Being Wrong Makes You Better

When he was alive, nature feared she would be surpassed by him; when he died nature feared she too would die. This is the inscription on the tomb of Raphael who is buried in the Pantheon in Rome. He died at the age of 37 in 1520. A master by the age of 20, he was a phenom, a meteoric star, Michaelangelo was jealous of the young man for whom beauty and life and power came so easily to him, the most sublime was like the inscription "natural" to him.
At the Met right now is a stunning collection of Raphael’s work. There are dozens of paintings, but most importantly, hundreds of sketches. This is what makes the exhibit such a once in a lifetime moment. For again and again you can see the evolution, the struggle of Raphael, the sketch upon sketch upon sketch before he painted. Sketching is the key to art, how art is made. For the most part, though, this is unknown for the sketches and the paintings are never seen together. So it may be hard to imagine how they are intertwined in creation. Rarely do you get to see them as one. Until the end of June, they are together and you can witness the painting emerge from the sketch. It’s like childbirth and spring and Easter in charcoal become paint.

PROBLEM A:
Reproduce the passage on Raphael word for word, in full.
The entries are separate material with no connection to the passage on Raphael.

(Dataset excerpt)
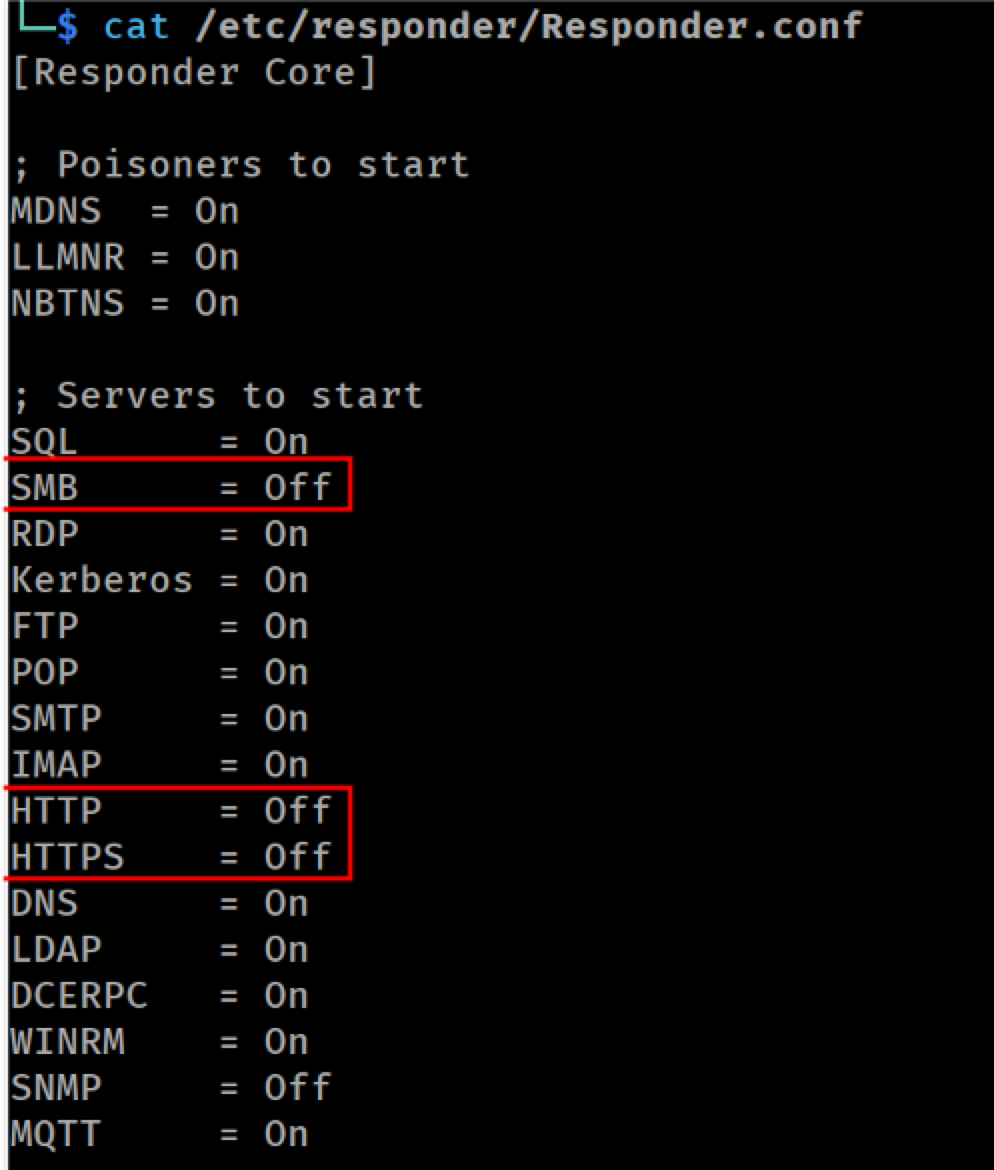Click the DCERPC setting line
This screenshot has width=994, height=1170.
pos(159,996)
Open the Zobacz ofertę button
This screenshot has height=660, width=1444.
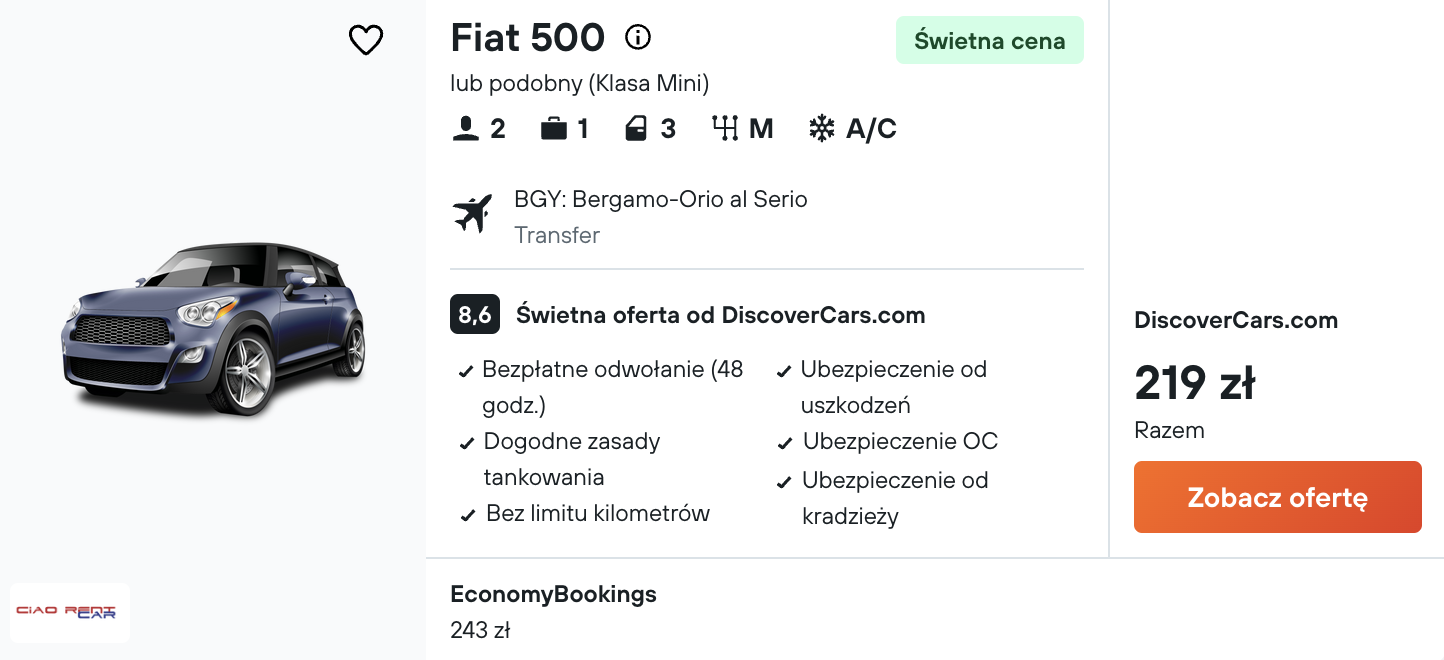(x=1278, y=497)
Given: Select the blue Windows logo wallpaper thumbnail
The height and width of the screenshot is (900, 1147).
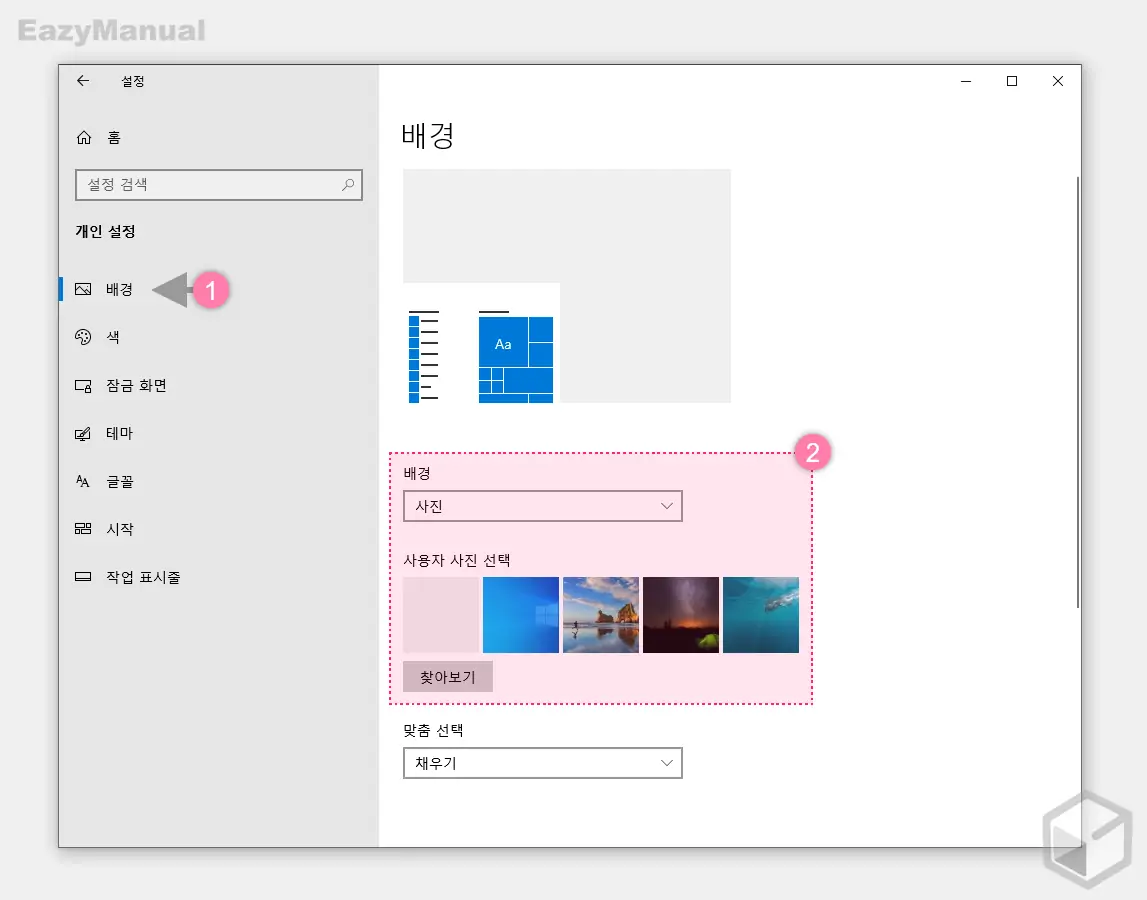Looking at the screenshot, I should [x=521, y=615].
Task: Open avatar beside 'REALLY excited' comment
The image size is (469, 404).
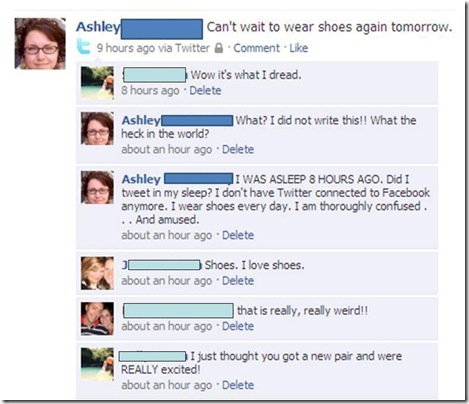Action: [x=97, y=364]

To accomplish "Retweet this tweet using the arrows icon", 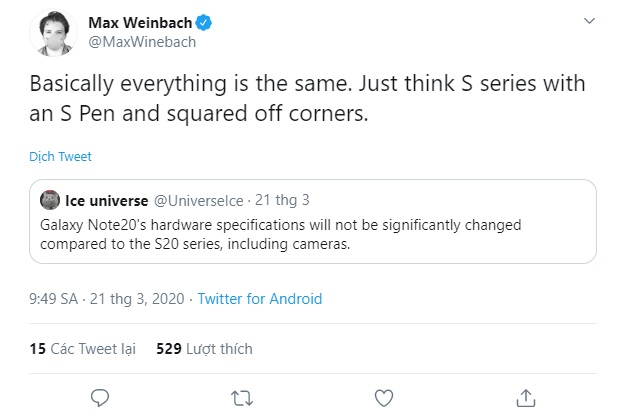I will coord(242,398).
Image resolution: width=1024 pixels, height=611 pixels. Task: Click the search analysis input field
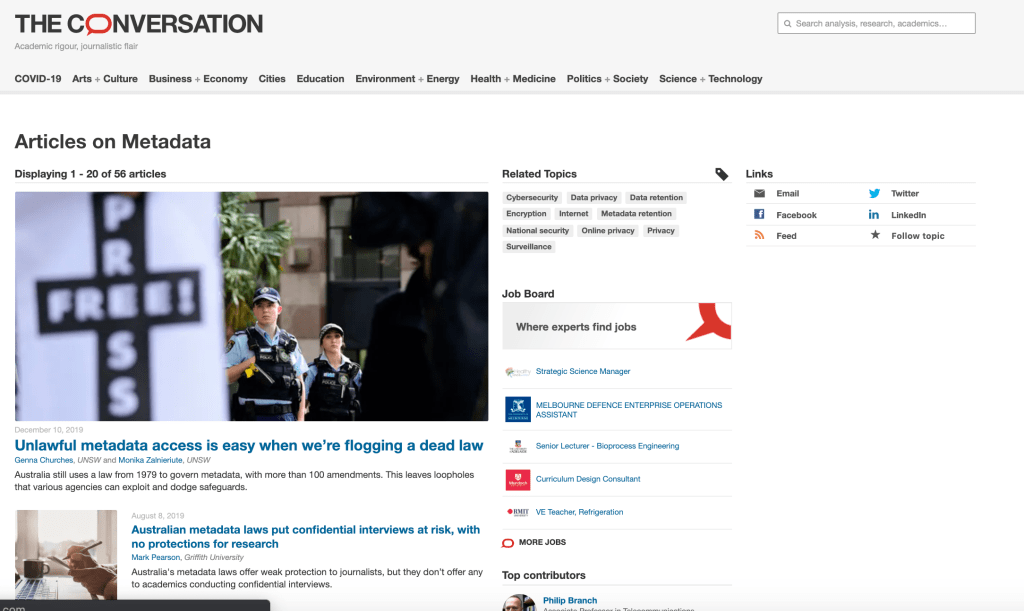pyautogui.click(x=876, y=23)
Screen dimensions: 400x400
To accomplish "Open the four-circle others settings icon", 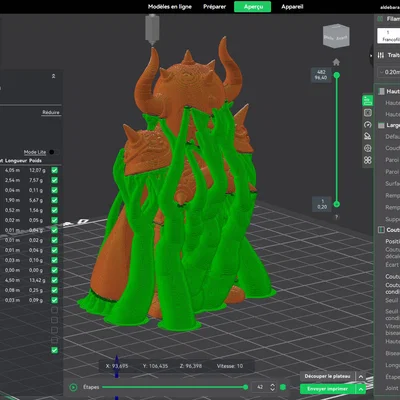I will point(368,160).
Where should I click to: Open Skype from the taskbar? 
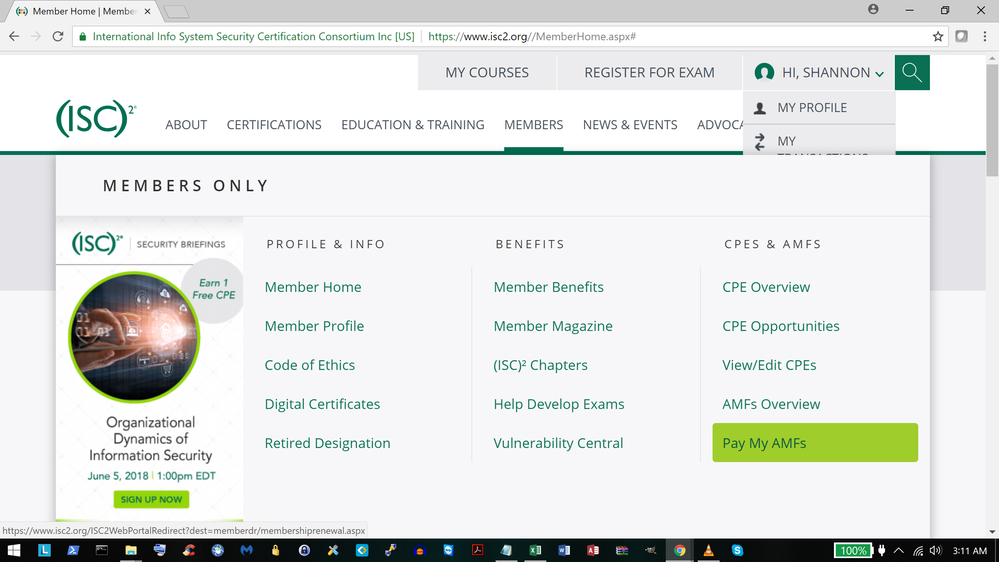737,550
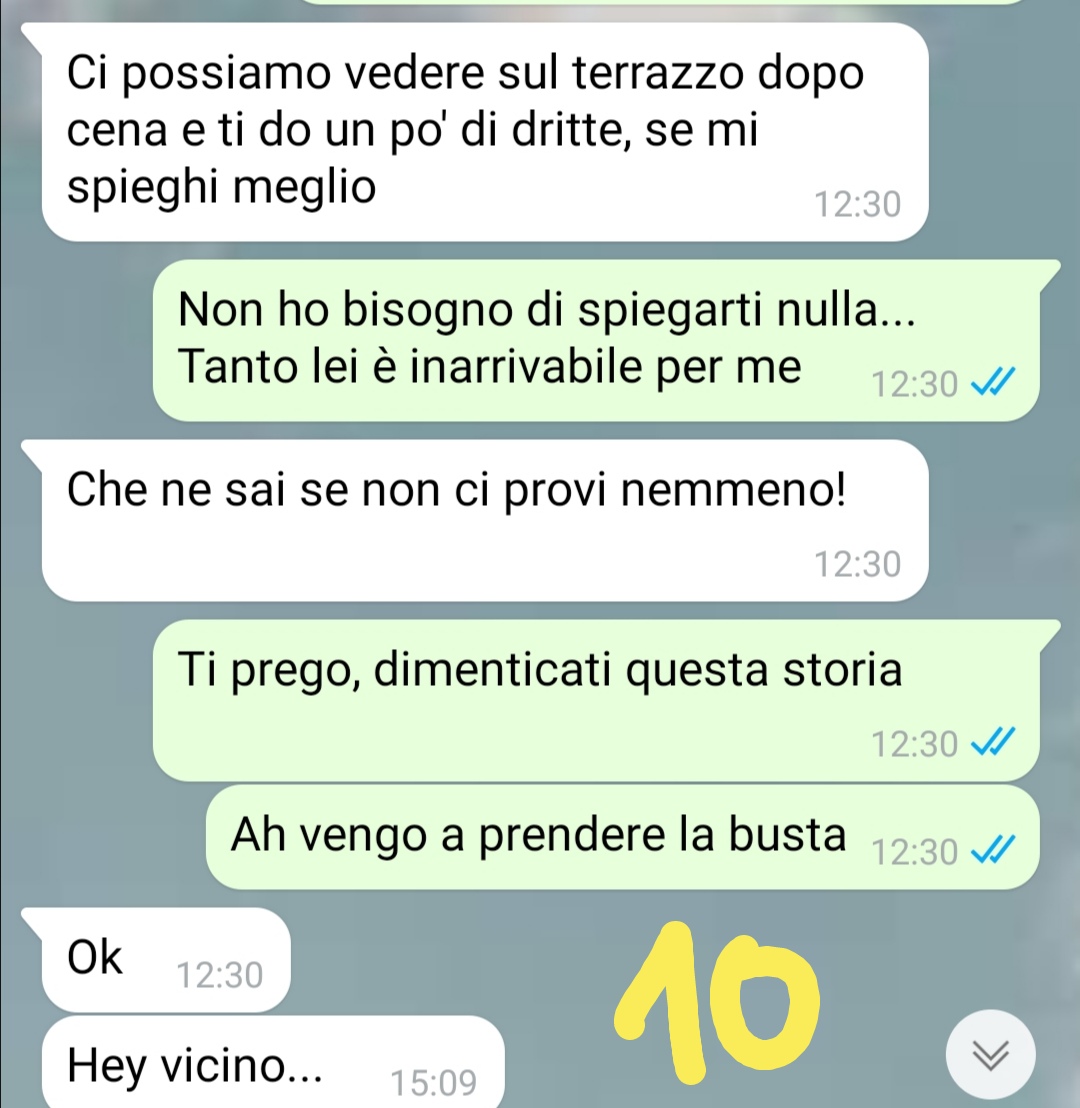Tap empty chat background beside 'Ok' bubble
The height and width of the screenshot is (1108, 1080).
[x=452, y=961]
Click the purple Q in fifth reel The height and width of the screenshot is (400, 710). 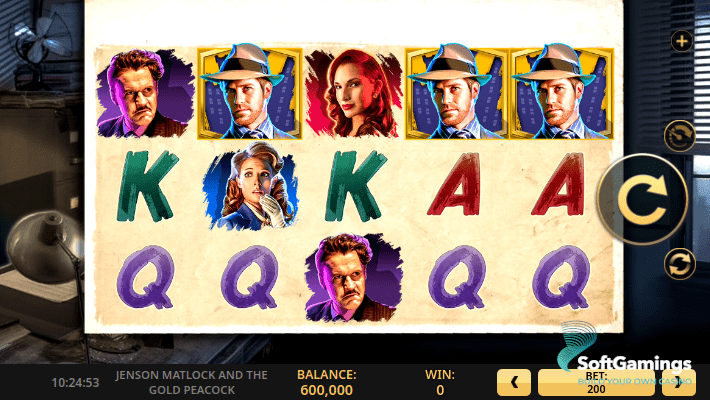click(561, 277)
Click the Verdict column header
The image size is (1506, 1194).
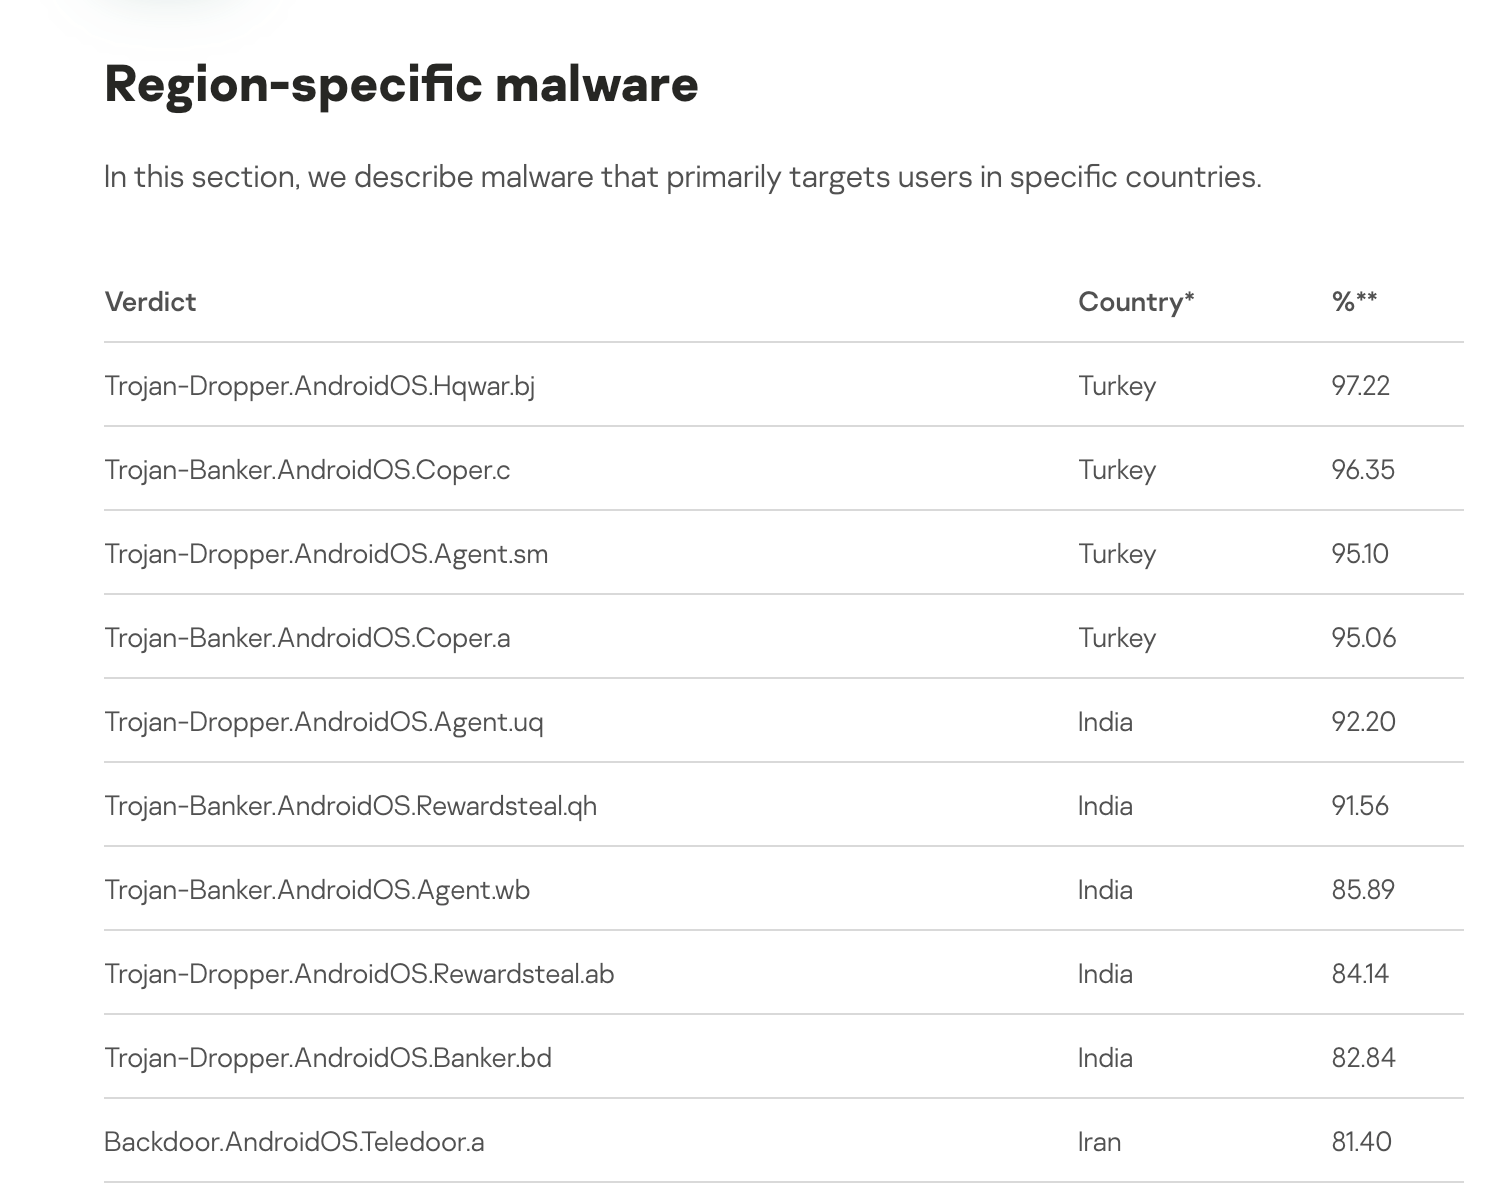150,302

PROBLEM B:
In the entries, from the line holding "Click the Verdict column header" through the end of the entries, inclusive, replace "Verdict" with "Outcome" and change nothing else. Give only those lines, and leave the pictures out.

OUTPUT A:
Being Wrong Makes You Better

When he was alive, nature feared she would be surpassed by him; when he died nature feared she too would die. This is the inscription on the tomb of Raphael who is buried in the Pantheon in Rome. He died at the age of 37 in 1520. A master by the age of 20, he was a phenom, a meteoric star, Michaelangelo was jealous of the young man for whom beauty and life and power came so easily to him, the most sublime was like the inscription "natural" to him.
At the Met right now is a stunning collection of Raphael’s work. There are dozens of paintings, but most importantly, hundreds of sketches. This is what makes the exhibit such a once in a lifetime moment. For again and again you can see the evolution, the struggle of Raphael, the sketch upon sketch upon sketch before he painted. Sketching is the key to art, how art is made. For the most part, though, this is unknown for the sketches and the paintings are never seen together. So it may be hard to imagine how they are intertwined in creation. Rarely do you get to see them as one. Until the end of June, they are together and you can witness the painting emerge from the sketch. It’s like childbirth and spring and Easter in charcoal become paint.

OUTPUT B:
Click the Outcome column header
The image size is (1506, 1194).
150,302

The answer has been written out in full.